Take selfies with the Morro Lighthouse in the background
One of the main icons of the city, the lighthouse at El Morro Castle is one of those picture backgrounds that screams “I’m in Havana!” Installed in 1895, the lighthouse sits at the entrance of the Havana Bay. Though on the other side of the bay, the La Punta fortress—another Spanish structure that was part of Havana’s defense system in colonial times—provides a perfect view.
In 1925, a monument was erected in memory of the victims of the explosion of the USS Maine in the Havana Harbor in 1898—the incident that led the United States to take part in the Cuban War of Independence against Spain, resulting in the Spanish–American War. The monument used to be crowned with an eagle with extended wings until 1961, when tensions between Cuba and the U.S. escalated, and the eagle (seen on the island as a symbol of imperialism) was taken down by a mob.

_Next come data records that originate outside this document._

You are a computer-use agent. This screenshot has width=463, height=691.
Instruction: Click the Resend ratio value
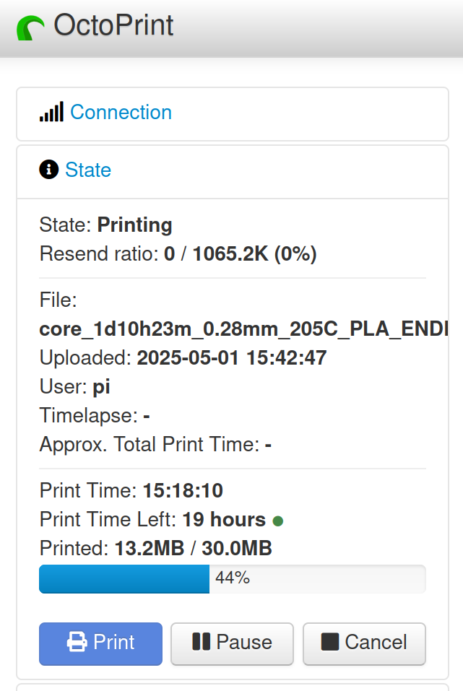241,254
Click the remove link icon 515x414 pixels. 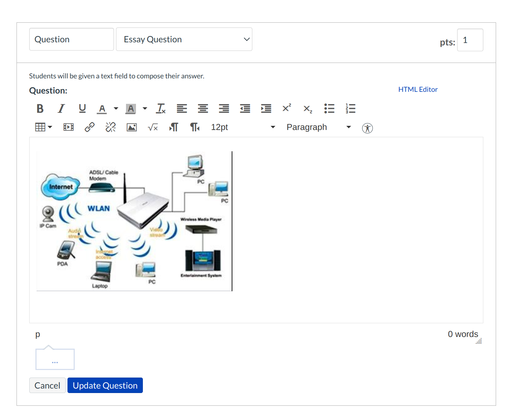click(x=111, y=128)
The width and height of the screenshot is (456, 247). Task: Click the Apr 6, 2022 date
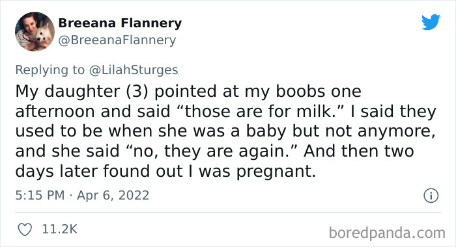point(113,195)
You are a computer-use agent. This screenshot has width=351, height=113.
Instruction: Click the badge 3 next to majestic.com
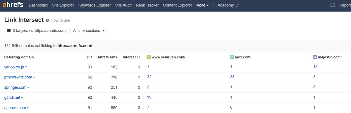tap(315, 57)
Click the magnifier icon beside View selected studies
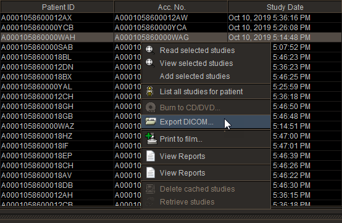Image resolution: width=342 pixels, height=223 pixels. coord(150,63)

The José Martí Tribuna Antiimperialista (Anti-Imperialist Platform) is a large square built right across from the U.S. Embassy (U.S. Interests Section when the platform was built in 1999), where concerts, rallies, and other events are held. Shape like a torch with flames pointing in the direction of the embassy, the square (which has the capacity for approximately 100,000 people) is decorated with steel structures resembling arcs and palm trees that represent Cuban identity and unity. A statue of José Martí protecting a child in his arms is one of the central features of the platform.

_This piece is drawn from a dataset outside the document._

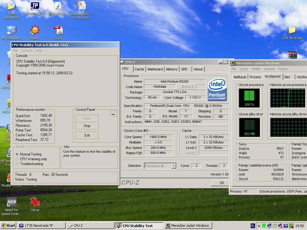The image size is (307, 230).
Task: Select the Normal Testing radio button
Action: click(17, 154)
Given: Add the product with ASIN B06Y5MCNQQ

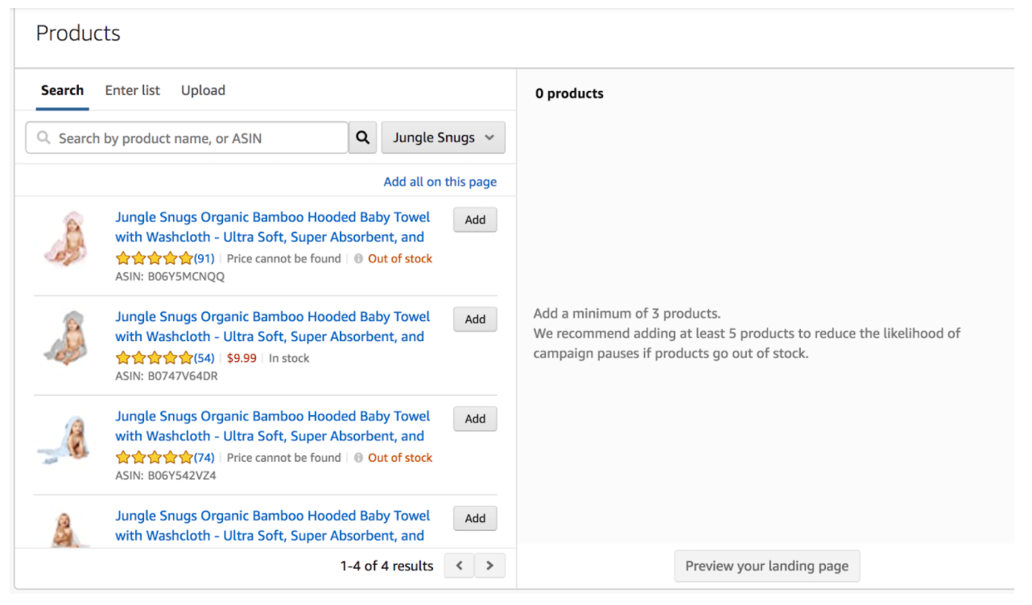Looking at the screenshot, I should [475, 220].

The Riviera Hotel, originally belonging to Meyer Lansky, had a short life as a casino-hotel from 1957 to 1959, when the Cuban Revolution put an end to gambling and U.S.-owned businesses in Cuba. Some of the features that made of it one of the greatest hotels of its time are still visible, including the casino’s elliptical shape and tiled roof.

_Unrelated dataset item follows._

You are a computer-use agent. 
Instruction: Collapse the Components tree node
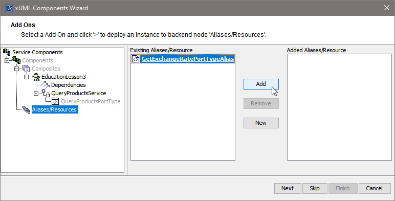(x=7, y=60)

There are plenty of bars along the Malecón that, in addition to beautiful views of the ocean, offer traditional Cuban cocktails and all kinds of drinks. El Litoral, La Abadia, and Nazdarovie have great views of the sea. Although not directly on the Malecón, other places only one block away also overlooking the ocean, like Casa Abel (a restaurant/cigar bar), and 3D Café.
The Malecón is a perfect track for a five-mile jogging or speed-walking challenge—that you may, of course, only partially cover. It’s also not uncommon for people to lie on the seawall to tan or sleep (although be warned that if you look like a foreigner, people will interrupt you to sell something or to play music for you. If you have the gear, you can also fish alongside many others standing on the wall hoping to catch something.
Although this does not happen all the time, a common form of entertainment for kids in Old Havana and Central Havana is to jump into the sea from the seawall. Those lucky enough to come across one of these shows will be amazed by the divers’ skills. Groups of friends will take turns to show off acrobatic jumps into the ocean.
Don’t miss the chance to enjoy a Cuban sunset sitting on the seawall. Like in any seaside city, this is tradition in Havana. Depending on the weather, you might see the sun “sinking” into the horizon, and some locals will tell you that if you don’t take your eyes off the shiny circle, you may hear the roaring noise that it makes when it disappears in the ocean.